Интеллигенция не говорила уже от имени замученных, как то делали Солженицын и Шаламов. Она говорила от имени обвешанных в бакалее. По правилам игры, не надо поднимать скандала, если вас обвесили, но надо в ответ самому всех обвесить. Крик «Мы в очереди первыми стояли, а те, кто сзади нас, уже едят!» — относился уже не только к начальству, но и к интеллигенту 70-х, который к тому времени обжился в очереди.
Теперь ему надлежало изгнать из творчества то, что непосредственно реагирует на произвол и обиду, что страдает и болит, неудобный в употреблении романтизм. Квинтэссенцией этой субкультуры явилось творчество московского концептуализма.

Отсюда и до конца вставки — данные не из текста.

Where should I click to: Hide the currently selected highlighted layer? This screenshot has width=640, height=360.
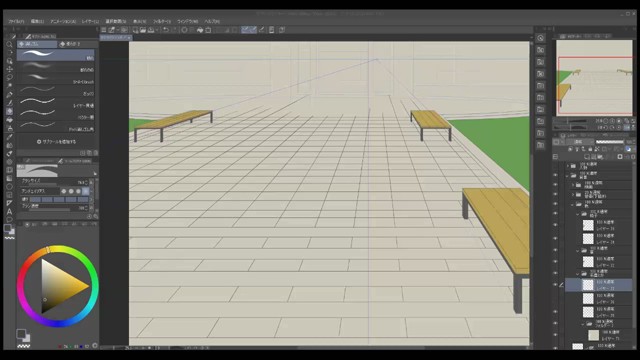pyautogui.click(x=555, y=284)
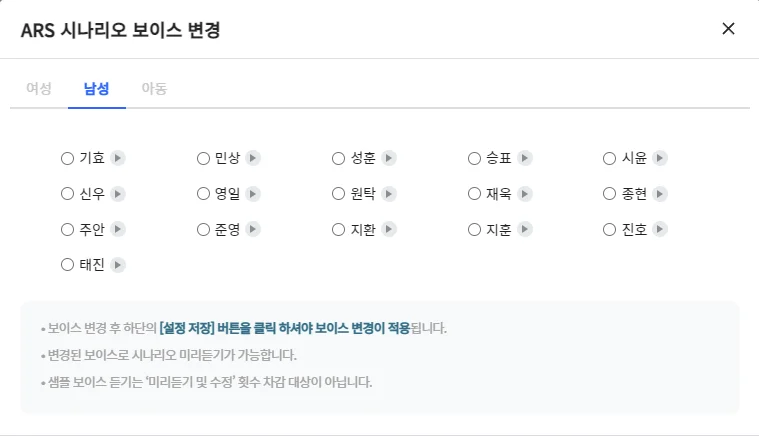Close the ARS voice change dialog
The width and height of the screenshot is (759, 436).
pyautogui.click(x=728, y=29)
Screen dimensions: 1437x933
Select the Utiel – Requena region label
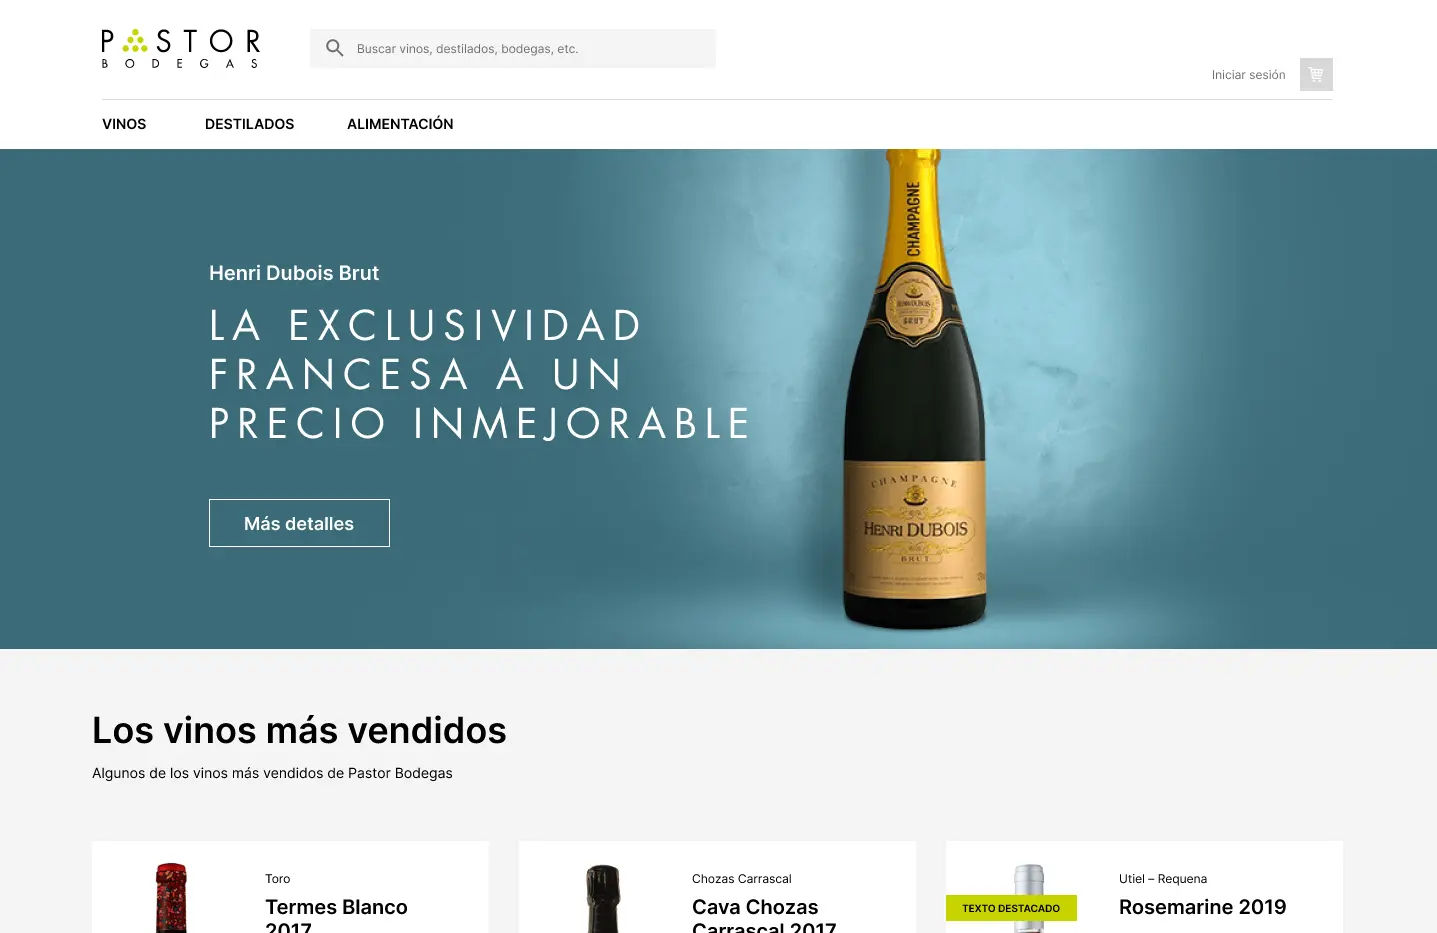[1163, 879]
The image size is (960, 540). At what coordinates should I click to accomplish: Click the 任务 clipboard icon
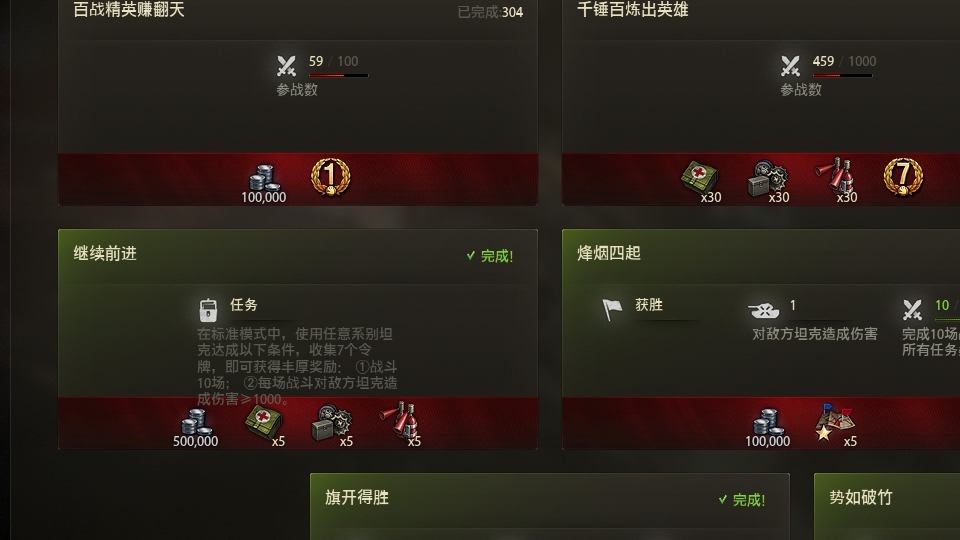coord(208,310)
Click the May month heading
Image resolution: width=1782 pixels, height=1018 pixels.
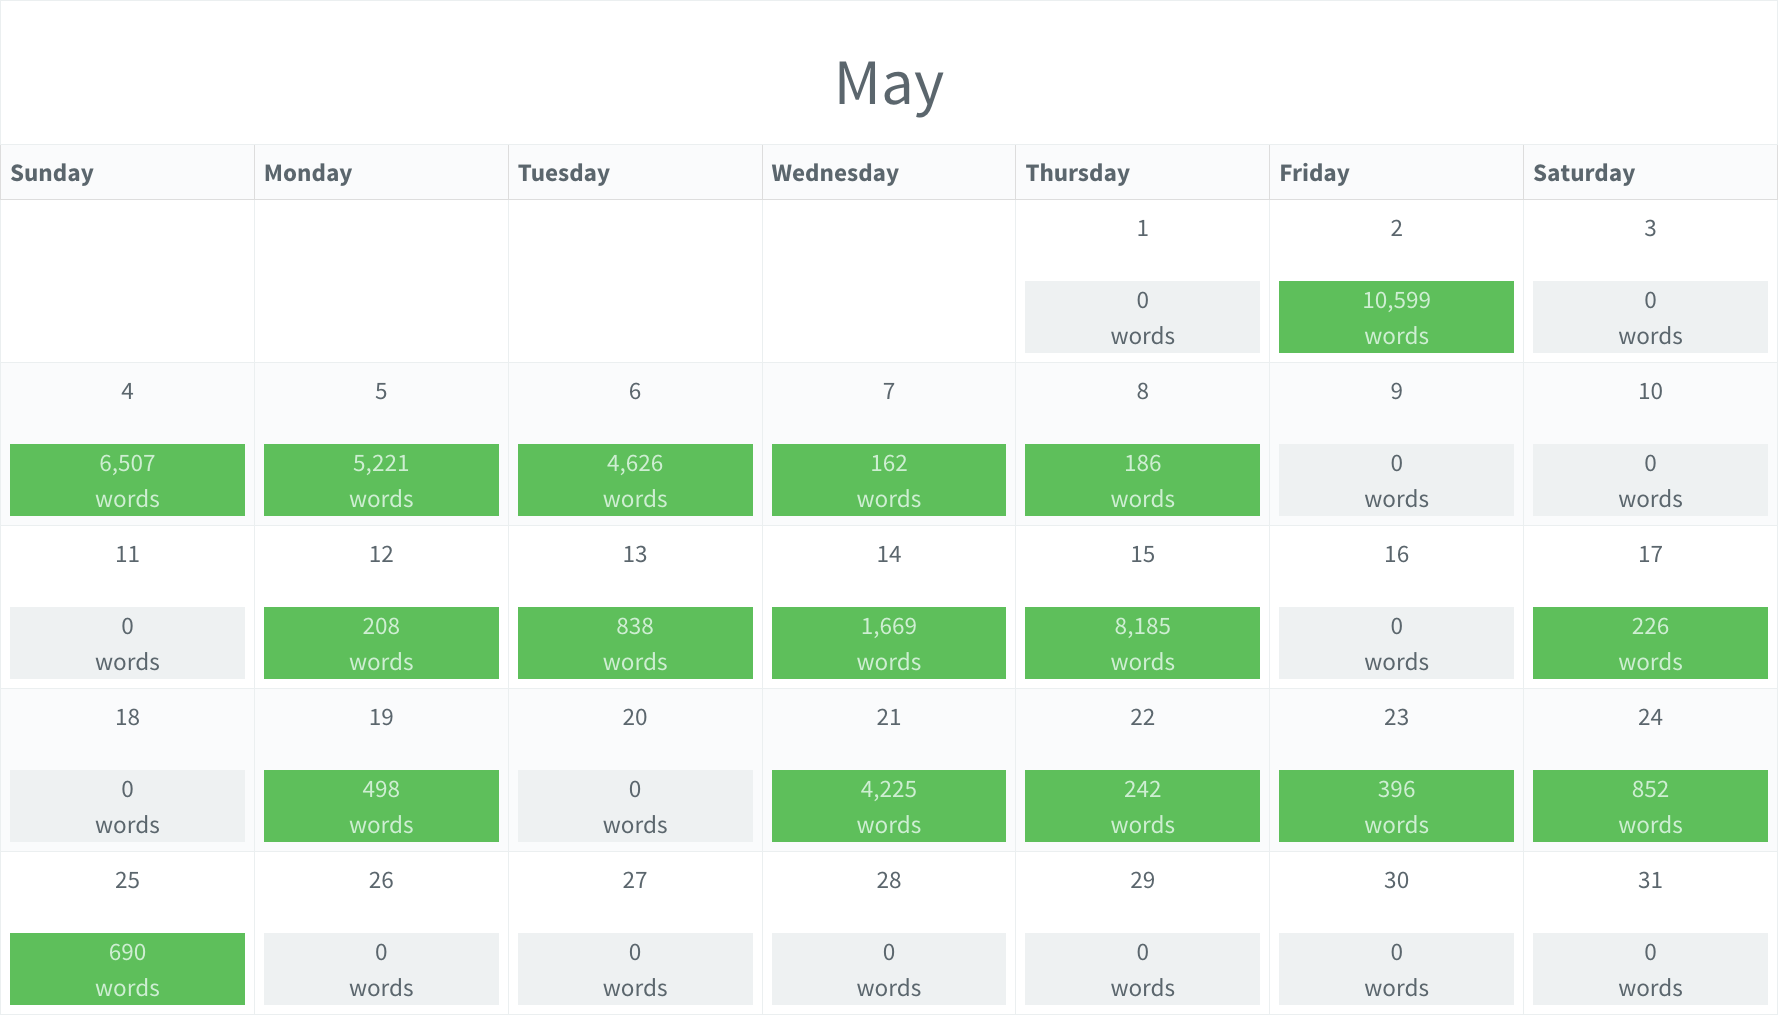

Особенностью художественного образа стало его отсутствие. Это фантом. Предметом изображения было лицо советского интеллигента, но у того не стало определенных черт, адекватным портретом можно счесть пустой лист. Главный герой более всего на свете хочет убежать — и убегает.
Пластическую систему художника легко представить себе как систему зеркал, поставленных друг перед другом, с пустым местом в середине. Собственной пластики как таковой у художника нет, потому что ее нет у героя, он сознательно воспроизводит пластику здешней фауны и флоры, принимает окраску ландшафта. Зритель, такой же интеллигент, умеющий пошутить и оценить иронию, понимающий, что все это — нарочно, сам оказывался между зеркалами и множился в десятках фантомных персонажей с условными именами. Ни один из них не имел лица, судьбы или характера — того и не требовалось: в этом внеисторическом мире, мире абсурда и небытия интеллигенту надо было раствориться, чтобы уберечься. Произведения концептуализма воплощали сокровеннейшую мечту интеллигента — неуязвимость для критики. Трактовок — тьма, проклятых вопросов — море, поводов пошутить — несчитано, а поди скажи, что эта картина пуста, и в ней нет образа! Как же нет образа? Образ — это наше коллективное сознание, наша общая судьба! И зритель, стоя перед пустой картиной Кабакова, мнил, что общается с родственной душой, но глядел лишь на собственный портрет, в зеркало своего собственного сознания.